My life was turned upside down on March 18, 2020 when the Governor of California, Gavin Newsom issued Executive Order N-33-20 which directed all individuals living in the State of California to "shelter-in" and stay home except as needed to maintain continuity of operations of federal critical infrastructure sectors. Our world as we knew it descended into something we had only seen in movies or read about in books. 

The management team for the company I work for told us at 2 pm that day to shut down our computers, pack them into our cars and take our little butts home to begin sheltering-in and working from home, until further notice. That's what we did and that's what I've been doing since that date. In a few weeks it will have been four months since I have been working from home, venturing out into the world only to purchase essential items such as food and home keeping supplies. 

Needless to say all of this weighed heavy on my heart and mind because I am the Head of Household. My mother lives with me, my son and daughter both still live at home and while they don't realize it, I feel as though they were looking to me to keep them safe and fed and sheltered. 

Thank goodness I own my home and don't have a mortgage, I kept my job and my pay exactly as before so my lifestyle didn't really change except for the fact that I had/have no life. I work at home, I eat at home, I sleep at home...I don't leave home. If I do venture out or if any of my people venture out I've had to make sure that we all wore masks and gloves and use hand sanitizer and wipe everything down with disinfectant wipes. 

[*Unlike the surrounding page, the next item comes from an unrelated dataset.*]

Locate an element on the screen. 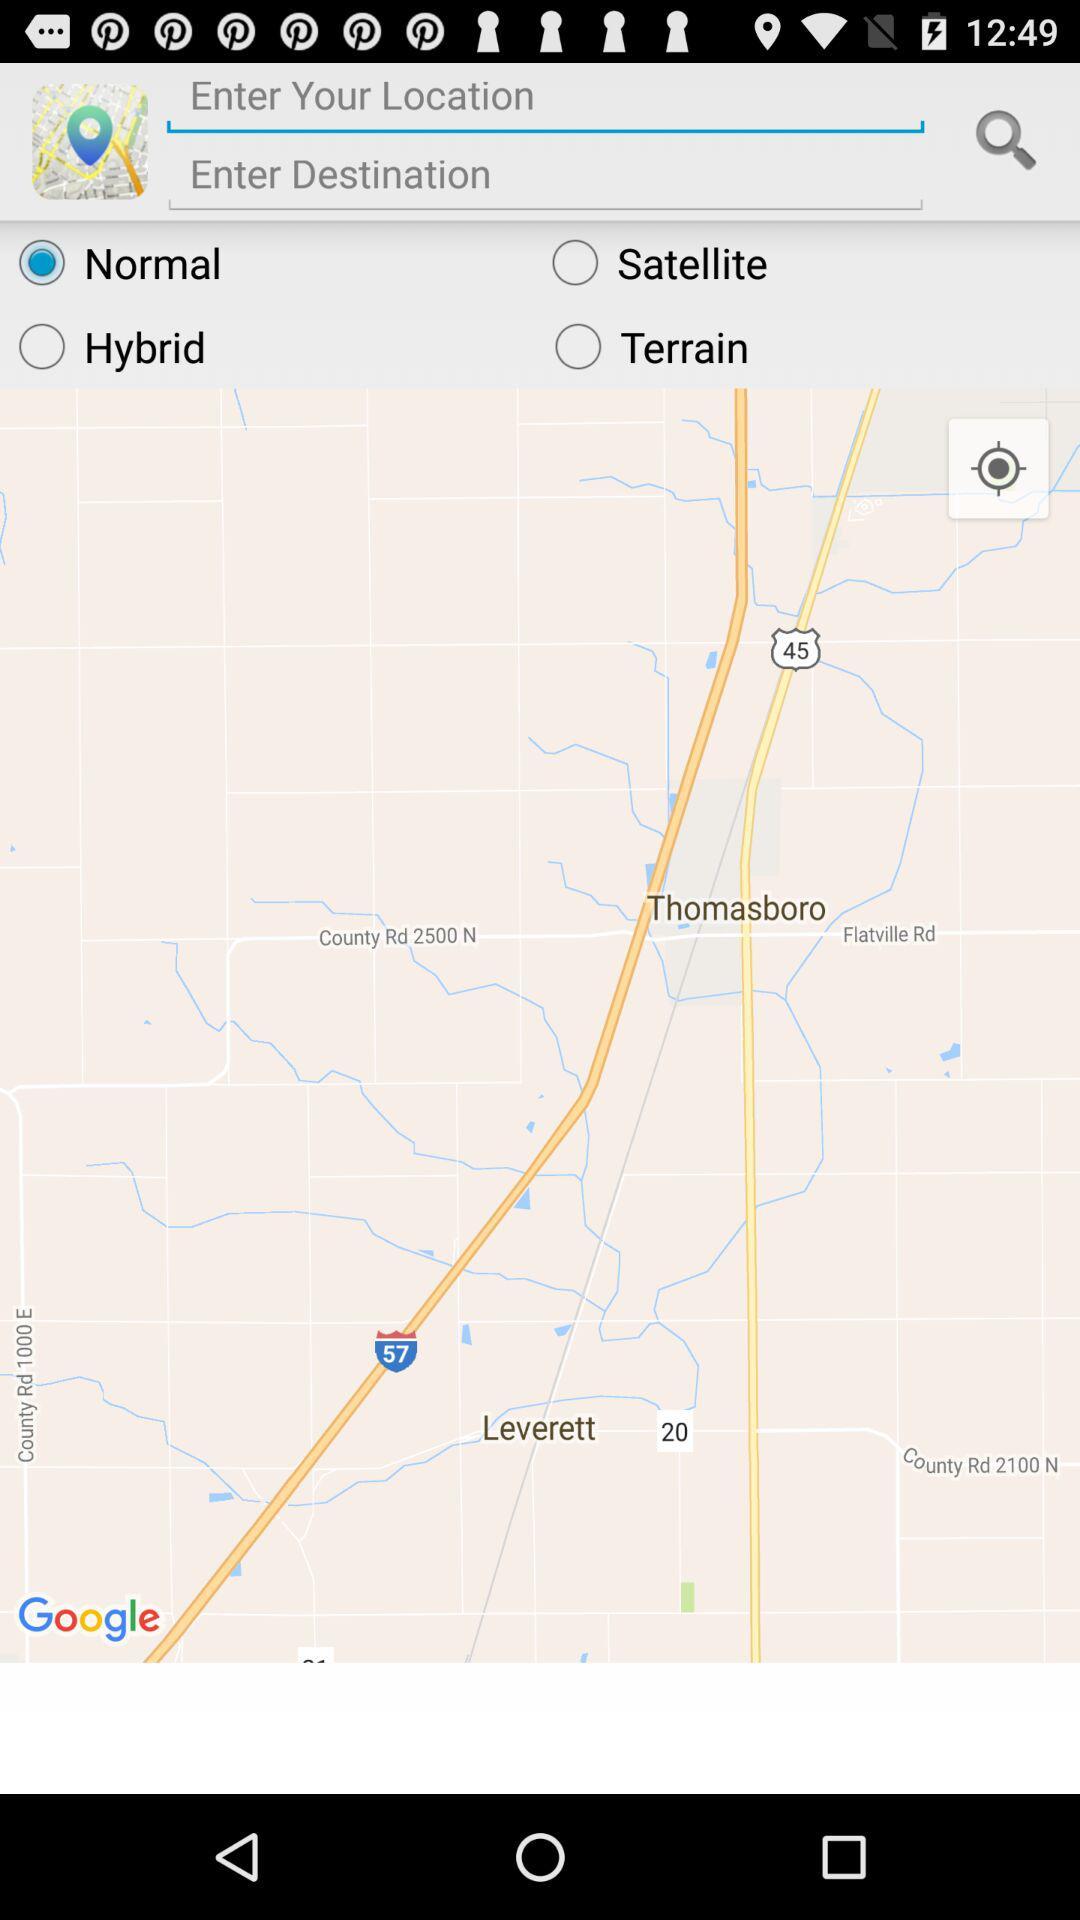 The width and height of the screenshot is (1080, 1920). hybrid item is located at coordinates (267, 346). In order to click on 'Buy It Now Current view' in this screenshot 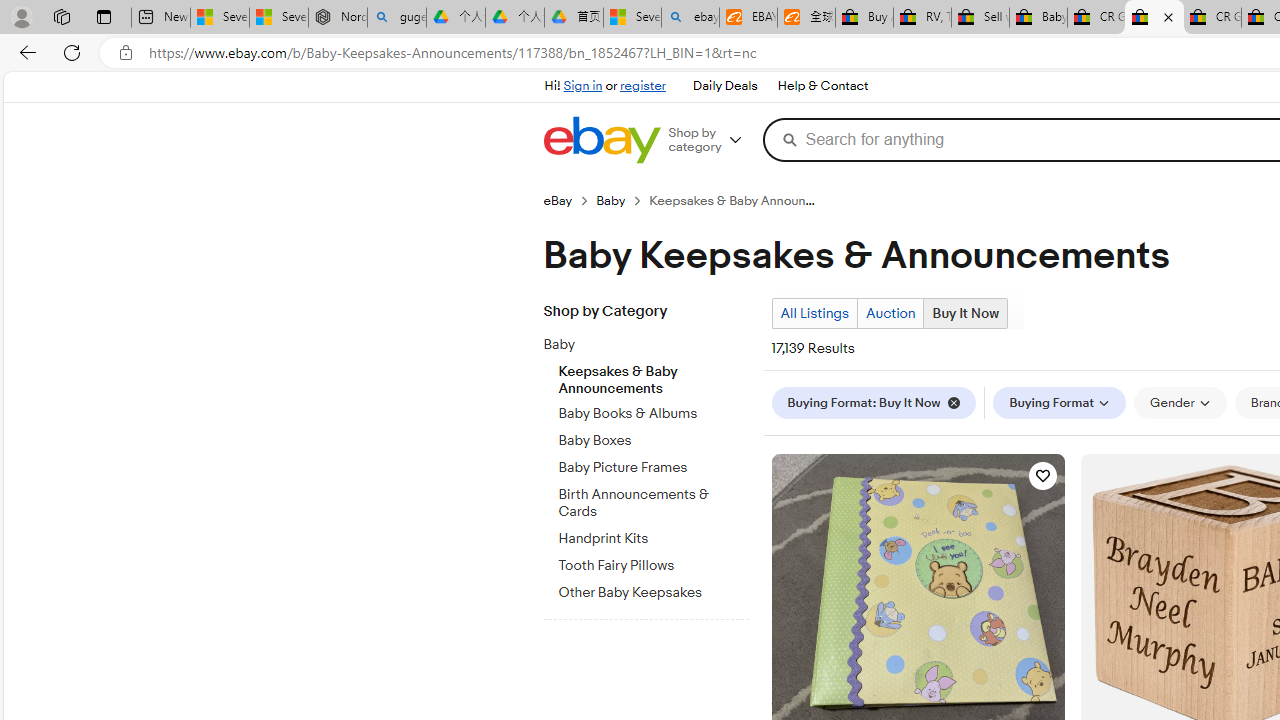, I will do `click(965, 313)`.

How did we get from being a Jack of All Trades and Zentangle to talking about COVID-19 aka the Corona Virus? Well I found that I lost my will to be creative because I was so stressed out. I really had nothing concrete to worry about but yet I had everything in the world to worry about. I would see on the news where elderly people were dying alone in hospitals without their family by their sides because they were in quarantine and I feared that happening to my own mother. I couldn't let her get sick and die alone, no-how, no-way! 

Everyday was something new. At first I was comforted by the fact that the virus was by-passing young people, but then all of a sudden there would be a report that it was killing young people. Some days you would hear the virus is on surfaces, then next day it was only airborne. You couldn't count on anything so you had to take ALL the precautions and this was super stressful. 

Luckily one day I stumbled on a new a "Stay at Home Zentangle Class" by a YouTube artist Hannah Geddes. Here's the first video:

I was amazed how something that looked so complicated and beautiful could be so easy and I has hooked, I had to learn Zentangle and I started Hannah's classes. 




I just started and didn't really research anything about tangling or Zentangle, but I learned as I went along. I learned from Hannah to slow down, to concentrate on the lines and to breathe and I found that even though the world was still in chaos, I was able to calm my mind and help myself to be more at peace and to sleep through the night again. I've been doing Zentangle ever since, soaking up all the different patterns and watching several other CZT's or Certified Zentangle Teachers. I've been having a great time.

I watch her do each design and then I have been using Index Cards that I've cut down to 2 1/2 inches by 2 1/2 inches. Once I make them and get used to the tangle, I've been gluing them into a simple composition book that I've been using as an art journal, writing journal and tangle journal when COVID-19 began. Here's some of my earlier ones from weeks 1, 2 and 3. Each Tangle has a name given to it by it's creator.

DIVA DANCE



NZEPPEL


ENNIES



EMINGLE



MEER



Here's a few that I did today. These were just for fun, not part of Hannah's class.


MESHMERIZE



DIDN'T WRITE DOWN NAME OF THIS ONE...SORRY


THIS HAS SEVERAL DIFFERENT TANGLES




So anyway, this has gotten to be a rather long post and it's almost time for me to prepare for bed and work again in the morning. We are supposed to be back in the office on June 22nd, barring any further drama and chaos...wish me luck!